Input for this task below:
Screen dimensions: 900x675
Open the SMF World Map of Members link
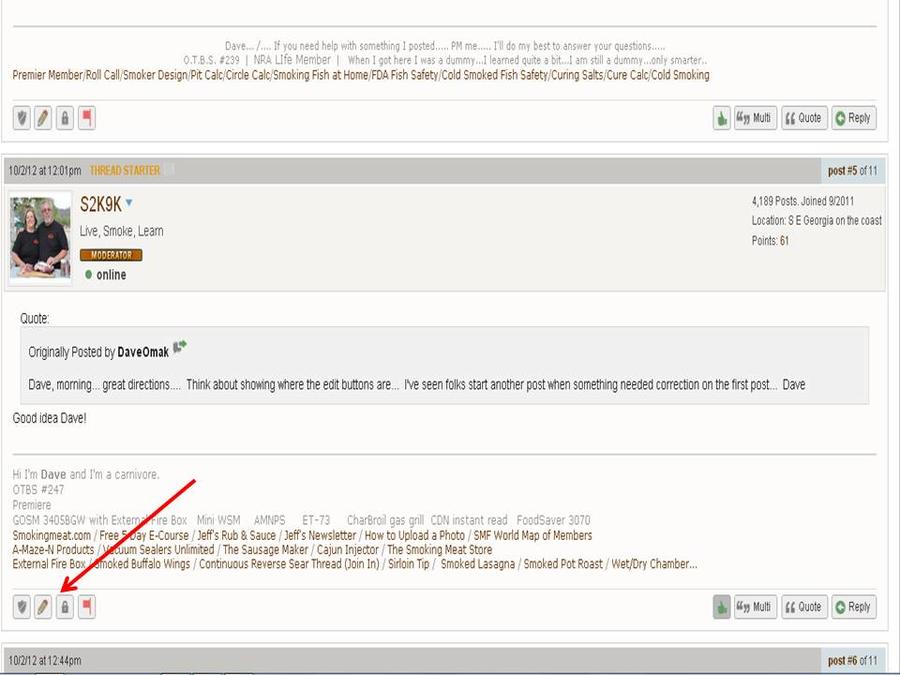(x=532, y=536)
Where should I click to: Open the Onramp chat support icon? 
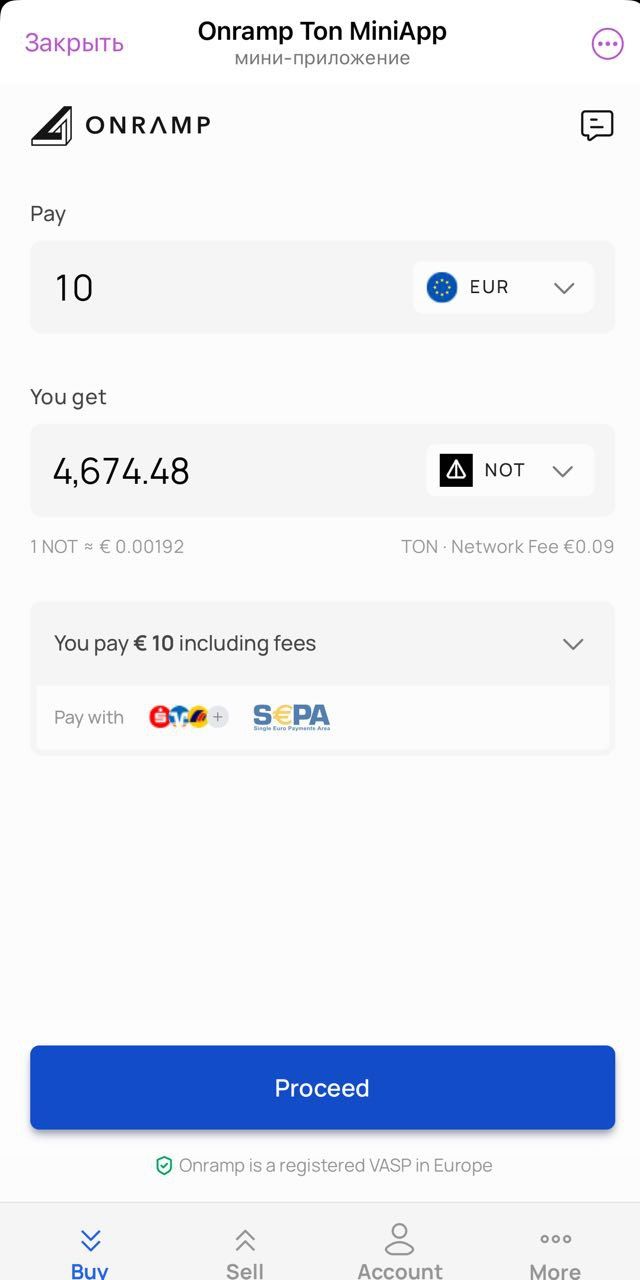[x=596, y=125]
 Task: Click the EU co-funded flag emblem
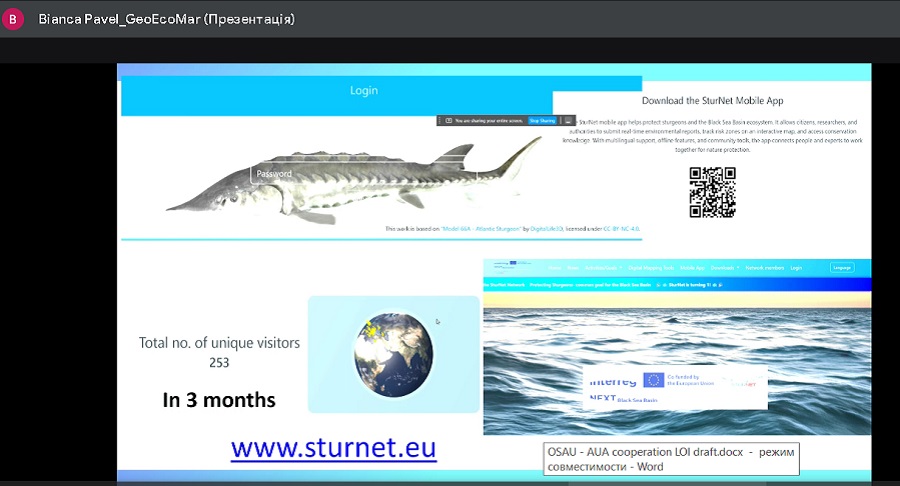[x=654, y=380]
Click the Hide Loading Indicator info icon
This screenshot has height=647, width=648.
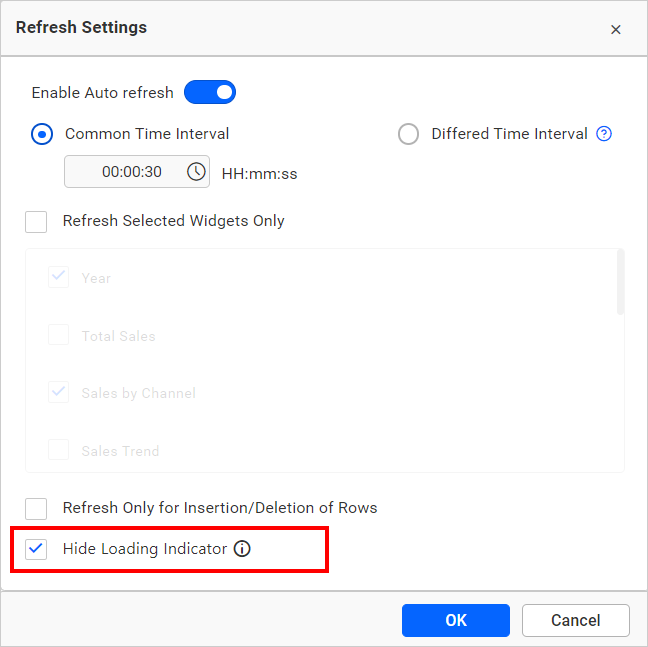[242, 549]
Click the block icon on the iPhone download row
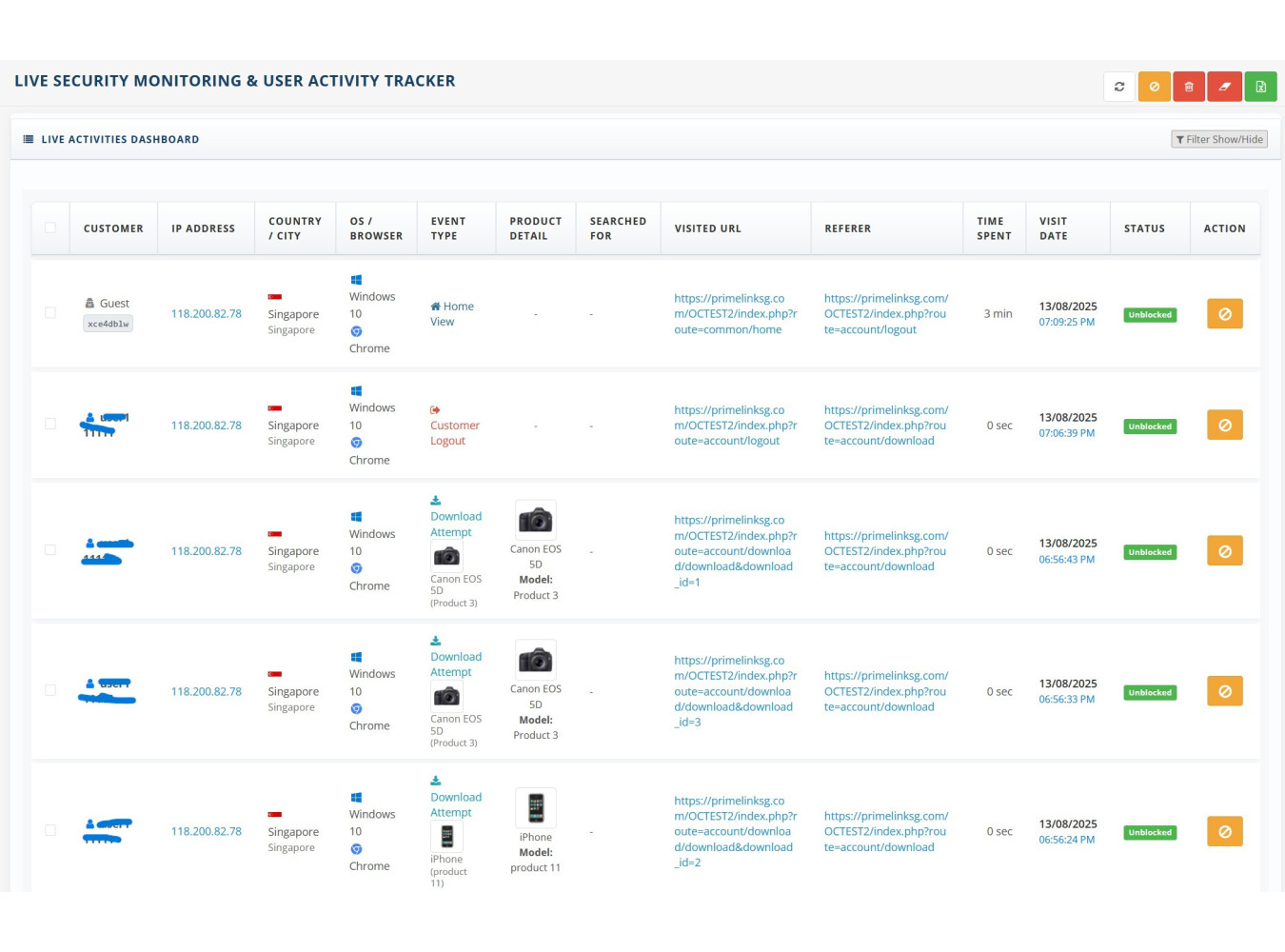The height and width of the screenshot is (952, 1285). coord(1224,832)
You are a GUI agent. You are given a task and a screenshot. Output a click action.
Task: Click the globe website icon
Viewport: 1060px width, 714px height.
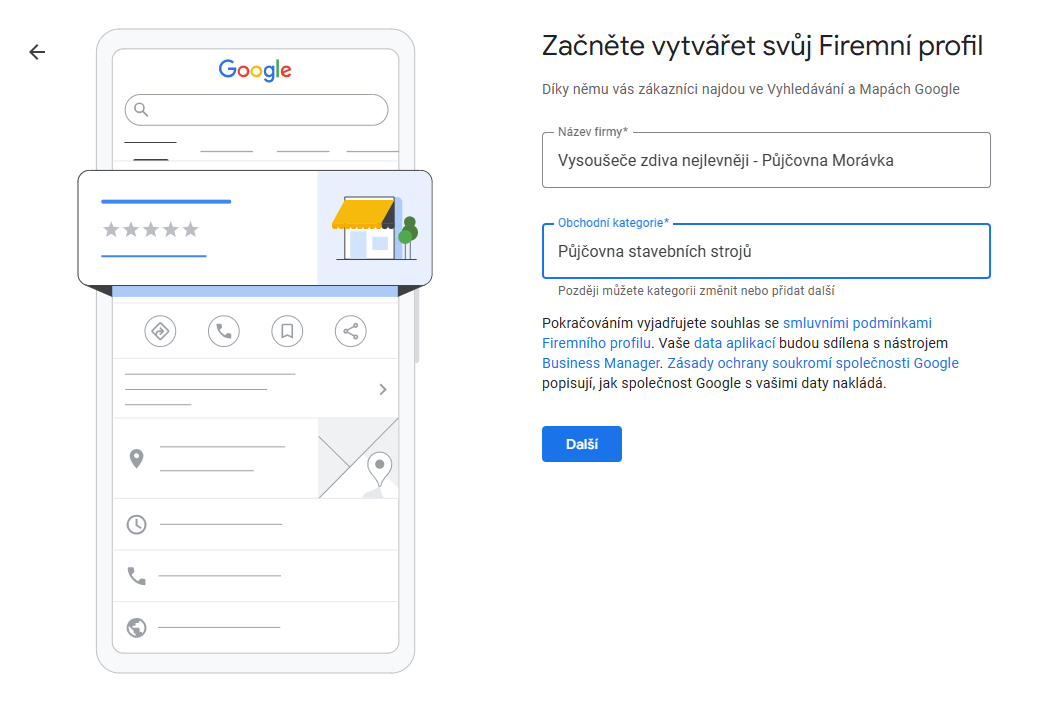click(137, 628)
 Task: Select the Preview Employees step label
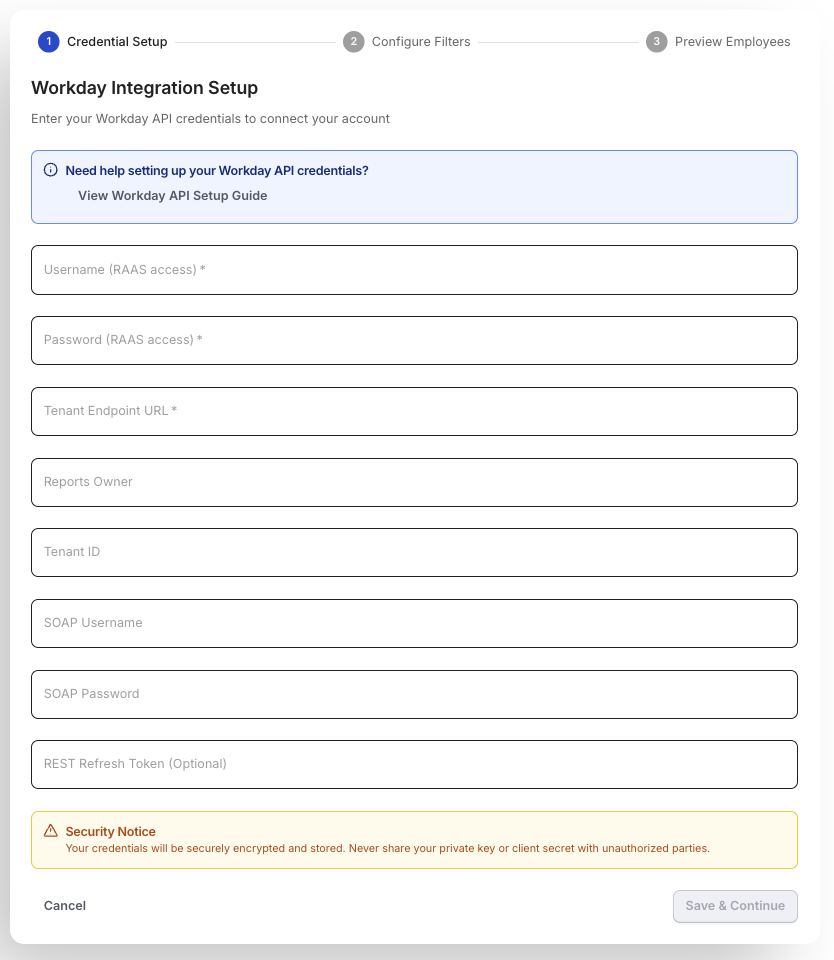pos(732,42)
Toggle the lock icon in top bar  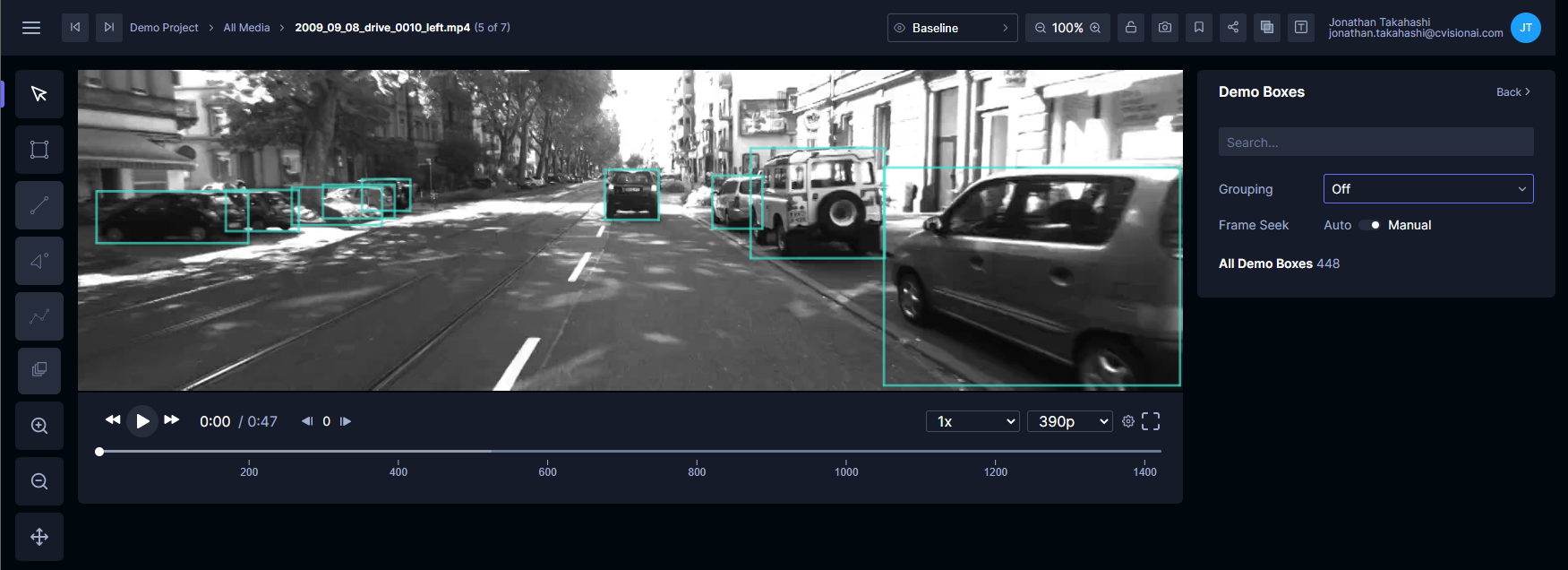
End of Input for this task.
_Exercise_:
Please print the entries exactly as they stand. Images are not part of the copy.

_Problem solution_:
Screen dimensions: 900x675
Open the SMF World Map of Members link
(x=532, y=536)
Where should I click to: Open the Onramp chat support icon? 
[x=596, y=125]
 Task: Click the EU co-funded flag emblem
[x=654, y=380]
Click the Hide Loading Indicator info icon
This screenshot has height=647, width=648.
[242, 549]
Click the block icon on the iPhone download row
The height and width of the screenshot is (952, 1285). coord(1224,832)
You are a GUI agent. You are given a task and a screenshot. Output a click action.
Task: Click the globe website icon
Viewport: 1060px width, 714px height.
click(137, 628)
 Task: Select the Preview Employees step label
pos(732,42)
Toggle the lock icon in top bar  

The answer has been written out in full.